By Louise Waakaa'igan

The word “penitentiary,” meaning prison, comes from the Christian idea of penitence, meaning regret for one’s sins. It is an odd and wishful word. The penitentiary, like the “correctional facility,” is not so much a place as a story we tell ourselves. We tell ourselves that somehow, imprisonment will make people better. That a person who passes through purgatory can find redemption on the other side.

Writers in prison tell a very different story of incarceration. Over the next two weeks, in the second portfolio from our project A World Without Cages, eight incarcerated writers will journey into the underworld of prison.
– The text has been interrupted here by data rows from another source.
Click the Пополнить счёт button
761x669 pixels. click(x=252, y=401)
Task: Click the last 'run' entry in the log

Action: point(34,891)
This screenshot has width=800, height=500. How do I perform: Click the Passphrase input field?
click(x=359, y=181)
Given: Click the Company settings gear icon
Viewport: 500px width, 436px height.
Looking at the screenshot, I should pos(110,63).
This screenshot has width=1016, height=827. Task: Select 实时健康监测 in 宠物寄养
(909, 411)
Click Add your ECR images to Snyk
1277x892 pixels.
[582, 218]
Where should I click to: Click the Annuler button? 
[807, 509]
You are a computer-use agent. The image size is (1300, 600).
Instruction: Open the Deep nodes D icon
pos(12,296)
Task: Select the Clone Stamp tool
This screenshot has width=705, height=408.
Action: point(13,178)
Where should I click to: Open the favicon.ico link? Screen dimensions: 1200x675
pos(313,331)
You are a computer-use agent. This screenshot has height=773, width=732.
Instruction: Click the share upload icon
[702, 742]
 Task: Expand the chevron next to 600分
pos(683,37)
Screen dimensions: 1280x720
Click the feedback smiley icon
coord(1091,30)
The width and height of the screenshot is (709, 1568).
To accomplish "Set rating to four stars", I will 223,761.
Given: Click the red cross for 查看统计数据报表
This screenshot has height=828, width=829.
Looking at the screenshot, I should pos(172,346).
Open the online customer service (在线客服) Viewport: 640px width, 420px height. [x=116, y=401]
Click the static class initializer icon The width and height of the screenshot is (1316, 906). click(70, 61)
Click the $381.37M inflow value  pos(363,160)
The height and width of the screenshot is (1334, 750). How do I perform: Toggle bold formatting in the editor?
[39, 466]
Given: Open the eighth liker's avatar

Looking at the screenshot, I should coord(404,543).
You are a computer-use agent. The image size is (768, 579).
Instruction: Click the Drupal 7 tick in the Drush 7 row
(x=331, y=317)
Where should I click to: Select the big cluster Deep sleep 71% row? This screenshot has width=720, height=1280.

Some follow in the footsteps of Orpheus, the mythological figure who visited Hades to try and change the past. Others, like the Ojibwe writer Louise Waakaa’igan, will seek new new meanings for Christian symbols, new schemas to make sense of the darkness of the world.

—Daniel A. Gross, Editor

 

Inside

Biboon: Ojibwe word for winter.

There is no movement
each maple and golden locust limb weighs
heavy with coverings of Christian
white snow concealing
impurities of earthen made bark,
while redemption expels
layers of manmade sin multiplying
legends of grace,
holy grace, sustaining anemic Anishinaabe
bodies inside stone penitentiaries.

as each night beckons, so too her demons
iridescent like seduction
in unwanted lands
obscuring her still rivers of frozen purity—

This is her biboon.

 

No

Dagwaagin: Ojibwe word for autumn.
Gauwiin: Ojibwe word for no.

There are no angels on
this porcelain figurine shelf.
Only hardened clay far removed
from her earthen home.
Rudimentary remains
of divine roots dislocate
when you hold her
just right
under a setting sun,
late in dagwaagin.

Gauwiin,

angels vacated
their atmosphere moons back,
before climate change
needed an Ojibwe translation.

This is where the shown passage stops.